> LISTED ENTRIES
-----
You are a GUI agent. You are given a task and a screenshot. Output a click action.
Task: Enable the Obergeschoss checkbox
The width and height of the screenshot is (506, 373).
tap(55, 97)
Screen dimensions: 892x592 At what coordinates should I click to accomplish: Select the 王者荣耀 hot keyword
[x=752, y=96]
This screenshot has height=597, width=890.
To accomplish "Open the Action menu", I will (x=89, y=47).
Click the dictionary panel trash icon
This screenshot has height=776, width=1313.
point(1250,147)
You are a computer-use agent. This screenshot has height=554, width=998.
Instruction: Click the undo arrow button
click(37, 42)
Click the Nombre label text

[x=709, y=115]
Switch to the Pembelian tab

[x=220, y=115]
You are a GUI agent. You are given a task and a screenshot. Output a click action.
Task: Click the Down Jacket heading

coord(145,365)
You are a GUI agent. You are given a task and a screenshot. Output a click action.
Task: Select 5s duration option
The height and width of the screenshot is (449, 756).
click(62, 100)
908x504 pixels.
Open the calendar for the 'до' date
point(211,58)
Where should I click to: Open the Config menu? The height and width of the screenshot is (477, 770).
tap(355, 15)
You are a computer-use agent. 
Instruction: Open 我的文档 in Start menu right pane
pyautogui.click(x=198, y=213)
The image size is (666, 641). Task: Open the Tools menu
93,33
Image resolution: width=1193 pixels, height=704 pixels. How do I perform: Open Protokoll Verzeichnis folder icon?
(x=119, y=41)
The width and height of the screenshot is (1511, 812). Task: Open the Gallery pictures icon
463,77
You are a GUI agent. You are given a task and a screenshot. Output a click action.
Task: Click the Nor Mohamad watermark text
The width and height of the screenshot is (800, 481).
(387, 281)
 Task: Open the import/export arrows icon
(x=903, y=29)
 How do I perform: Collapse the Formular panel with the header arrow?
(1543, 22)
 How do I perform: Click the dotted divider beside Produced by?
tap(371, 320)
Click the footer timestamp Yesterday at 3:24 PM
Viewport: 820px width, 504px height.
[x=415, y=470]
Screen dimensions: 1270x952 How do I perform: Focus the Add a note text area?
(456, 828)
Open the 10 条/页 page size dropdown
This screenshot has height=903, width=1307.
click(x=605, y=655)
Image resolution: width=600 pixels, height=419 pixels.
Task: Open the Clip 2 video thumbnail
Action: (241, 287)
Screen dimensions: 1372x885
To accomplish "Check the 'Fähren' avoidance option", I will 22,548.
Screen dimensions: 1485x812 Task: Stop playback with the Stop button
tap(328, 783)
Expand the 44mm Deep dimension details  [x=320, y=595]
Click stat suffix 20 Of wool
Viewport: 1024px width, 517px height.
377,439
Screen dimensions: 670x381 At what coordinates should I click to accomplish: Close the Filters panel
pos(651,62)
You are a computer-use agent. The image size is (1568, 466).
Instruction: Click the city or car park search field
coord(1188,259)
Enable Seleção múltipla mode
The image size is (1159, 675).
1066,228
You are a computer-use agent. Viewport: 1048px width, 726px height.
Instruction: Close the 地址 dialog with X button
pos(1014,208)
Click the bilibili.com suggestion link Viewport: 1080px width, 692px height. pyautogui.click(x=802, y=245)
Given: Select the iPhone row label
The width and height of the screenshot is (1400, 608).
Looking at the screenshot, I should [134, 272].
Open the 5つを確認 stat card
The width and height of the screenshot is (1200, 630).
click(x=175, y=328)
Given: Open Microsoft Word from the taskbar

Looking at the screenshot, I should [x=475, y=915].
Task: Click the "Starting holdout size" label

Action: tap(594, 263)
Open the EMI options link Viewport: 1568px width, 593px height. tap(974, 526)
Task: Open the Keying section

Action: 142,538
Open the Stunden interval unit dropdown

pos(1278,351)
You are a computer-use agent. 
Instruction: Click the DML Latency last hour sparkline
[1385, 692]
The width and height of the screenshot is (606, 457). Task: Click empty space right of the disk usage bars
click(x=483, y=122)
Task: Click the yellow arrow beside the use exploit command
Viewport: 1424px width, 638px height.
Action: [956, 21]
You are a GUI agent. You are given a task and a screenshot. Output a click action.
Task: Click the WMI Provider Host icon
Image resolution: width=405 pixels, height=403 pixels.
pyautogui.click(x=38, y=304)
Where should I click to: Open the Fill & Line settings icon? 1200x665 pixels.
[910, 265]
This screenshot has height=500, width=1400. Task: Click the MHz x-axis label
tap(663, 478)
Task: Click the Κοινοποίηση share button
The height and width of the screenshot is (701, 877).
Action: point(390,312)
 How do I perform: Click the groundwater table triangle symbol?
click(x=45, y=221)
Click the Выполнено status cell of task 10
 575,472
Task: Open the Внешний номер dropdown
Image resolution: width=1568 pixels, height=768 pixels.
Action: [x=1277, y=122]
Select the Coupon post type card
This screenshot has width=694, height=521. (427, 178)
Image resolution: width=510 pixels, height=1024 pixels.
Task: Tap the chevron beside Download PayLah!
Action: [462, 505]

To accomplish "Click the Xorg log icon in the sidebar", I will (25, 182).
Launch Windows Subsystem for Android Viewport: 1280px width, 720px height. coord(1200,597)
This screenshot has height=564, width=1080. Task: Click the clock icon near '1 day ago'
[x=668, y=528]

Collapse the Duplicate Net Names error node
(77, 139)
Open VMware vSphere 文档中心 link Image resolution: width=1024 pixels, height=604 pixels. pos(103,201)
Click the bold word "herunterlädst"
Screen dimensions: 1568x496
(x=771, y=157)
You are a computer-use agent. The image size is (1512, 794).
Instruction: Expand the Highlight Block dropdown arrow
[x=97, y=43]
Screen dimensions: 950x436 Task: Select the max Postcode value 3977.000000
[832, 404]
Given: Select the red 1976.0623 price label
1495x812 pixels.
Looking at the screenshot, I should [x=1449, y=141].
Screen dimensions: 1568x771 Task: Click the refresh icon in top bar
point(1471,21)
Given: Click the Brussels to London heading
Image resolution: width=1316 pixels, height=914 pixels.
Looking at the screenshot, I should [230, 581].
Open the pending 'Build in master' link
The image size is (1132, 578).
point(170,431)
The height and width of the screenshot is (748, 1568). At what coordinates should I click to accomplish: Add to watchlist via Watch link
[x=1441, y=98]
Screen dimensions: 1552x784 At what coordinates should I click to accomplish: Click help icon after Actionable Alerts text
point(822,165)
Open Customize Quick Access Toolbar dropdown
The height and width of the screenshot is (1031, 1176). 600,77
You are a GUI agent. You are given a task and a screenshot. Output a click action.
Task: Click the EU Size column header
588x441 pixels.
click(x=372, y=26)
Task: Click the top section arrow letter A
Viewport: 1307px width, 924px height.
-----
> TASK TO COMPLETE
List all of the rows above as a numbered list, leaving out any blank lines.

> ANSWER FOR THIS EXERCISE
1. You are a GUI agent. You are given a task and a screenshot. Output a click action.
2. Task: Enable the Obergeschoss checkbox
3. The width and height of the screenshot is (506, 373).
4. tap(55, 97)
5. Screen dimensions: 892x592 At what coordinates should I click to accomplish: Select the 王者荣耀 hot keyword
6. [x=752, y=96]
7. This screenshot has height=597, width=890.
8. To accomplish "Open the Action menu", I will (x=89, y=47).
9. Click the dictionary panel trash icon
10. This screenshot has height=776, width=1313.
11. point(1250,147)
12. You are a computer-use agent. This screenshot has height=554, width=998.
13. Instruction: Click the undo arrow button
14. click(37, 42)
15. Click the Nombre label text
16. [x=709, y=115]
17. Switch to the Pembelian tab
18. [x=220, y=115]
19. You are a GUI agent. You are given a task and a screenshot. Output a click action.
20. Task: Click the Down Jacket heading
21. coord(145,365)
22. You are a GUI agent. You are given a task and a screenshot. Output a click action.
23. Task: Select 5s duration option
24. The height and width of the screenshot is (449, 756).
25. click(62, 100)
26. 908x504 pixels.
27. Open the calendar for the 'до' date
28. point(211,58)
29. Where should I click to: Open the Config menu? The height and width of the screenshot is (477, 770).
30. tap(355, 15)
31. You are a computer-use agent. 
32. Instruction: Open 我的文档 in Start menu right pane
33. pyautogui.click(x=198, y=213)
34. The image size is (666, 641). Task: Open the Tools menu
35. 93,33
36. Image resolution: width=1193 pixels, height=704 pixels. How do I perform: Open Protokoll Verzeichnis folder icon?
37. (x=119, y=41)
38. The width and height of the screenshot is (1511, 812). Task: Open the Gallery pictures icon
39. 463,77
40. You are a GUI agent. You are given a task and a screenshot. Output a click action.
41. Task: Click the Nor Mohamad watermark text
42. The width and height of the screenshot is (800, 481).
43. (387, 281)
44.  Task: Open the import/export arrows icon
45. (x=903, y=29)
46.  How do I perform: Collapse the Formular panel with the header arrow?
47. (1543, 22)
48.  How do I perform: Click the dotted divider beside Produced by?
49. tap(371, 320)
50. Click the footer timestamp Yesterday at 3:24 PM
51. Viewport: 820px width, 504px height.
52. [x=415, y=470]
53. Screen dimensions: 1270x952 How do I perform: Focus the Add a note text area?
54. (456, 828)
55. Open the 10 条/页 page size dropdown
56. This screenshot has height=903, width=1307.
57. click(x=605, y=655)
58. Image resolution: width=600 pixels, height=419 pixels.
59. Task: Open the Clip 2 video thumbnail
60. Action: (241, 287)
61. Screen dimensions: 1372x885
62. To accomplish "Check the 'Fähren' avoidance option", I will 22,548.
63. Screen dimensions: 1485x812 Task: Stop playback with the Stop button
64. tap(328, 783)
65. Expand the 44mm Deep dimension details  [x=320, y=595]
66. Click stat suffix 20 Of wool
67. Viewport: 1024px width, 517px height.
68. 377,439
69. Screen dimensions: 670x381 At what coordinates should I click to accomplish: Close the Filters panel
70. pos(651,62)
71. You are a computer-use agent. The image size is (1568, 466).
72. Instruction: Click the city or car park search field
73. coord(1188,259)
74. Enable Seleção múltipla mode
75. The image size is (1159, 675).
76. 1066,228
77. You are a computer-use agent. Viewport: 1048px width, 726px height.
78. Instruction: Close the 地址 dialog with X button
79. pos(1014,208)
80. Click the bilibili.com suggestion link Viewport: 1080px width, 692px height. pyautogui.click(x=802, y=245)
81. Given: Select the iPhone row label
82. The width and height of the screenshot is (1400, 608).
83. Looking at the screenshot, I should [134, 272].
84. Open the 5つを確認 stat card
85. The width and height of the screenshot is (1200, 630).
86. click(x=175, y=328)
87. Given: Open Microsoft Word from the taskbar
88. Looking at the screenshot, I should [x=475, y=915].
89. Task: Click the "Starting holdout size" label
90. Action: tap(594, 263)
91. Open the EMI options link Viewport: 1568px width, 593px height. tap(974, 526)
92. Task: Open the Keying section
93. Action: 142,538
94. Open the Stunden interval unit dropdown
95. pos(1278,351)
96. You are a computer-use agent. 
97. Instruction: Click the DML Latency last hour sparkline
98. [1385, 692]
99. The width and height of the screenshot is (606, 457). Task: Click empty space right of the disk usage bars
100. click(x=483, y=122)
101. Task: Click the yellow arrow beside the use exploit command
102. Viewport: 1424px width, 638px height.
103. Action: [956, 21]
104. You are a GUI agent. You are given a task and a screenshot. Output a click action.
105. Task: Click the WMI Provider Host icon
106. Image resolution: width=405 pixels, height=403 pixels.
107. pyautogui.click(x=38, y=304)
108. Where should I click to: Open the Fill & Line settings icon? 1200x665 pixels.
109. [910, 265]
110. This screenshot has height=500, width=1400. Task: Click the MHz x-axis label
111. tap(663, 478)
112. Task: Click the Κοινοποίηση share button
113. The height and width of the screenshot is (701, 877).
114. Action: point(390,312)
115.  How do I perform: Click the groundwater table triangle symbol?
116. click(x=45, y=221)
117. Click the Выполнено status cell of task 10
118.  575,472
119. Task: Open the Внешний номер dropdown
120. Image resolution: width=1568 pixels, height=768 pixels.
121. Action: [x=1277, y=122]
122. Select the Coupon post type card
123. This screenshot has width=694, height=521. (427, 178)
124. Image resolution: width=510 pixels, height=1024 pixels.
125. Task: Tap the chevron beside Download PayLah!
126. Action: [462, 505]
127. To accomplish "Click the Xorg log icon in the sidebar", I will (25, 182).
128. Launch Windows Subsystem for Android Viewport: 1280px width, 720px height. coord(1200,597)
129. This screenshot has height=564, width=1080. Task: Click the clock icon near '1 day ago'
130. [x=668, y=528]
131. Collapse the Duplicate Net Names error node
132. (77, 139)
133. Open VMware vSphere 文档中心 link Image resolution: width=1024 pixels, height=604 pixels. pos(103,201)
134. Click the bold word "herunterlädst"
135. Screen dimensions: 1568x496
136. (x=771, y=157)
137. You are a computer-use agent. The image size is (1512, 794).
138. Instruction: Expand the Highlight Block dropdown arrow
139. [x=97, y=43]
140. Screen dimensions: 950x436 Task: Select the max Postcode value 3977.000000
141. [832, 404]
142. Given: Select the red 1976.0623 price label
143. 1495x812 pixels.
144. Looking at the screenshot, I should [x=1449, y=141].
145. Screen dimensions: 1568x771 Task: Click the refresh icon in top bar
146. point(1471,21)
147. Given: Click the Brussels to London heading
148. Image resolution: width=1316 pixels, height=914 pixels.
149. Looking at the screenshot, I should [230, 581].
150. Open the pending 'Build in master' link
151. The image size is (1132, 578).
152. point(170,431)
153. The height and width of the screenshot is (748, 1568). At what coordinates should I click to accomplish: Add to watchlist via Watch link
154. [x=1441, y=98]
155. Screen dimensions: 1552x784 At what coordinates should I click to accomplish: Click help icon after Actionable Alerts text
156. point(822,165)
157. Open Customize Quick Access Toolbar dropdown
158. The height and width of the screenshot is (1031, 1176). 600,77
159. You are a GUI agent. You are given a task and a screenshot. Output a click action.
160. Task: Click the EU Size column header
161. 588x441 pixels.
162. click(x=372, y=26)
163. Task: Click the top section arrow letter A
164. Viewport: 1307px width, 924px height.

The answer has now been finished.